→ Dane o położeniu słów i elementów
□ □ □ □

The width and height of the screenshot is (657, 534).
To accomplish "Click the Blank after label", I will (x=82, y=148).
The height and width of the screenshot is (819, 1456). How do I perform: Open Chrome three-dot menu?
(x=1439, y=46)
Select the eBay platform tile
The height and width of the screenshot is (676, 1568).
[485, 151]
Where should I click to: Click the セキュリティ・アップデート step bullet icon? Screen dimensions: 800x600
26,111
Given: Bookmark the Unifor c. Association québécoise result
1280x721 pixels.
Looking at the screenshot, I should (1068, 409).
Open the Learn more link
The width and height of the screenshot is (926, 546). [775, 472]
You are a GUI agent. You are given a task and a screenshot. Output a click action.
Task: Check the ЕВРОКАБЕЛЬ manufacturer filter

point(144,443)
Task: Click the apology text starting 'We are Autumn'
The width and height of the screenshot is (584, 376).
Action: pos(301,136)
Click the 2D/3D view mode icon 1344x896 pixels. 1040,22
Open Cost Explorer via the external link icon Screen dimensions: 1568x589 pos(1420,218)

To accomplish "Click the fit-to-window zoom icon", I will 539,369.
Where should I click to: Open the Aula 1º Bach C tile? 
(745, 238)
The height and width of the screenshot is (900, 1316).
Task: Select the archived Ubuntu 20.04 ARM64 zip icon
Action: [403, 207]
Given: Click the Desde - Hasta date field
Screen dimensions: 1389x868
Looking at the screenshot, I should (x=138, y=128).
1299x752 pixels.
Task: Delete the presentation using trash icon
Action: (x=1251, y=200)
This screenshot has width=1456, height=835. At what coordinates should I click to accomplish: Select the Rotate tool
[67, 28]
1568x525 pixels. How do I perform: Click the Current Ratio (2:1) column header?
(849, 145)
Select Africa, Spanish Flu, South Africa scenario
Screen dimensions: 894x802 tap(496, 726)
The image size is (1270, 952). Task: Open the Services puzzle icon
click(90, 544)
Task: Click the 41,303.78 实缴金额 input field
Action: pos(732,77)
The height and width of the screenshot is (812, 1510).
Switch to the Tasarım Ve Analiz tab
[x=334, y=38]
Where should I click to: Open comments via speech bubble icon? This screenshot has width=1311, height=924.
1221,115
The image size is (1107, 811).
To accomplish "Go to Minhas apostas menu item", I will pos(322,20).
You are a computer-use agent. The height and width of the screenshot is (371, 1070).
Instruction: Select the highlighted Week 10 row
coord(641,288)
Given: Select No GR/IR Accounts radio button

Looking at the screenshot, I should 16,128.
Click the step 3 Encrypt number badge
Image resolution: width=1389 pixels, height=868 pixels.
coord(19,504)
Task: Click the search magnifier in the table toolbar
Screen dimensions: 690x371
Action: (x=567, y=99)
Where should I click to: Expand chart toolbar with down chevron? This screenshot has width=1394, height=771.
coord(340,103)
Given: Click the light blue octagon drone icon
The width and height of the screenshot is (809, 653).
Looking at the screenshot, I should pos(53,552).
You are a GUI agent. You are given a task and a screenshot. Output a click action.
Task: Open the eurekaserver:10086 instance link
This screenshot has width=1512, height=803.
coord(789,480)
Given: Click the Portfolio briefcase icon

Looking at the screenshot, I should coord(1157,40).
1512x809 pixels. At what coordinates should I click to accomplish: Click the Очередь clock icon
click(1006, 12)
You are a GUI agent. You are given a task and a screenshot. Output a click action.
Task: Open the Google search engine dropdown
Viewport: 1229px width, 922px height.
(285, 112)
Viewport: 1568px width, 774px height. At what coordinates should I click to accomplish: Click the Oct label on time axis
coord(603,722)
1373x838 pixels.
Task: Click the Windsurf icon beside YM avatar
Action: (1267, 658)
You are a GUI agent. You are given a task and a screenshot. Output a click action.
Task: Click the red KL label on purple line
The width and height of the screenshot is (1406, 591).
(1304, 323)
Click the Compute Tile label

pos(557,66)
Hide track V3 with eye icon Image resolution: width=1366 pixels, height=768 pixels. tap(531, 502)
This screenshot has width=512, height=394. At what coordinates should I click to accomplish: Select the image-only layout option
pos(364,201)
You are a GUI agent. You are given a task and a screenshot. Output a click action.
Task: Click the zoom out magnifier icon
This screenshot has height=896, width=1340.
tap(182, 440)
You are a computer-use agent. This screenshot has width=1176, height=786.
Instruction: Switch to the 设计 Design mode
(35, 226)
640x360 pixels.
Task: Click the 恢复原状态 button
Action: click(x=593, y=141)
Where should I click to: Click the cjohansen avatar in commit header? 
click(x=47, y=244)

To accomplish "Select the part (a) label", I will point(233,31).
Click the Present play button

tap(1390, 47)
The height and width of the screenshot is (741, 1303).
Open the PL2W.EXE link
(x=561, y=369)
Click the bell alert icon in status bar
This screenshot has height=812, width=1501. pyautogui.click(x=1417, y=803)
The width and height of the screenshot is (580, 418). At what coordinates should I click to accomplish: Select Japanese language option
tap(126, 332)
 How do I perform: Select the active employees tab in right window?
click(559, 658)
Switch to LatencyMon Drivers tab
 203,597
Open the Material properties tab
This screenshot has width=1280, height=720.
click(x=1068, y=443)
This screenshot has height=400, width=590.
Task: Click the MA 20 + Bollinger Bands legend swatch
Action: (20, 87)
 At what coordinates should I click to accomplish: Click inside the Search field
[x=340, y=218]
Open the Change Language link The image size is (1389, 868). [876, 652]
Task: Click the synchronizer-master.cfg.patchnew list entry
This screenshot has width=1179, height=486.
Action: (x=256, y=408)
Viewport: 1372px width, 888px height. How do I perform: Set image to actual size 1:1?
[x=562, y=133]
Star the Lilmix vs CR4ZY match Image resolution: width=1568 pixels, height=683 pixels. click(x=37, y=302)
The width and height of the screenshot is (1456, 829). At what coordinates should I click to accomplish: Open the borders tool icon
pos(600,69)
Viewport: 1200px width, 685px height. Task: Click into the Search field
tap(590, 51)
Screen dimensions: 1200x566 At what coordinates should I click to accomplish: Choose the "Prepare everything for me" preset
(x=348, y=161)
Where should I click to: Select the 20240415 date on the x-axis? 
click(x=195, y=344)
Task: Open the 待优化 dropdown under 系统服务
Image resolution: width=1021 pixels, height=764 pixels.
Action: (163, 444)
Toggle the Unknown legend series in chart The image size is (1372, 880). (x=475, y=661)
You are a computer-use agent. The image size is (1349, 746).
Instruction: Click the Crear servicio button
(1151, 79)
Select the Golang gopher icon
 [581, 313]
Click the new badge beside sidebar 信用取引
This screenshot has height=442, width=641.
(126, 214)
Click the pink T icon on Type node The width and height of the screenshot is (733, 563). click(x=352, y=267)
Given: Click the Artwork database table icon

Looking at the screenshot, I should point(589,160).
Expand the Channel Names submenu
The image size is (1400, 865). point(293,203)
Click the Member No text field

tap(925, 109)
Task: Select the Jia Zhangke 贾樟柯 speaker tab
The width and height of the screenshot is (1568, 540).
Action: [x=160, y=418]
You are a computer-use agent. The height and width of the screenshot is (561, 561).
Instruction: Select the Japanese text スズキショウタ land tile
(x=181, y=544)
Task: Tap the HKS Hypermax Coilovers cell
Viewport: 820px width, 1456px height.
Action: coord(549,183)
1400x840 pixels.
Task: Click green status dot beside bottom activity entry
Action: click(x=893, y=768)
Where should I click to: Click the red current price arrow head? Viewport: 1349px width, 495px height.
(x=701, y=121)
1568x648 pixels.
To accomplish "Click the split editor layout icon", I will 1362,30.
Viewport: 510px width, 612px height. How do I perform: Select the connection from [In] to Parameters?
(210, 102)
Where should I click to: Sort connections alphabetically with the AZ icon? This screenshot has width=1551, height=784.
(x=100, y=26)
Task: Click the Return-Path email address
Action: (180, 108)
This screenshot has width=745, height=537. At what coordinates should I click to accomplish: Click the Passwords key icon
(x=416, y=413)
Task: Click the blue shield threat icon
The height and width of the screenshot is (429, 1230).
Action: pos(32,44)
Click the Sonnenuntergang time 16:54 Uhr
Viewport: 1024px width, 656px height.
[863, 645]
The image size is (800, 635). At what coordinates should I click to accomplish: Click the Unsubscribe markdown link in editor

□ □ □ □

→ TREŚĆ POLECENIA
Zamień wiersze od wiersza z „Given: Bookmark the” do wiersza z „The width and height of the screenshot is (926, 546).” włącznie na listę JSON ciągów znaków, po jednym ciągu na każdy wiersz, z pominięciem pustych wierszy.

→ ROZWIĄZANIE ZADANIA
[
  "Given: Bookmark the Unifor c. Association québécoise result",
  "1280x721 pixels.",
  "Looking at the screenshot, I should (1068, 409).",
  "Open the Learn more link",
  "The width and height of the screenshot is (926, 546). [775, 472]"
]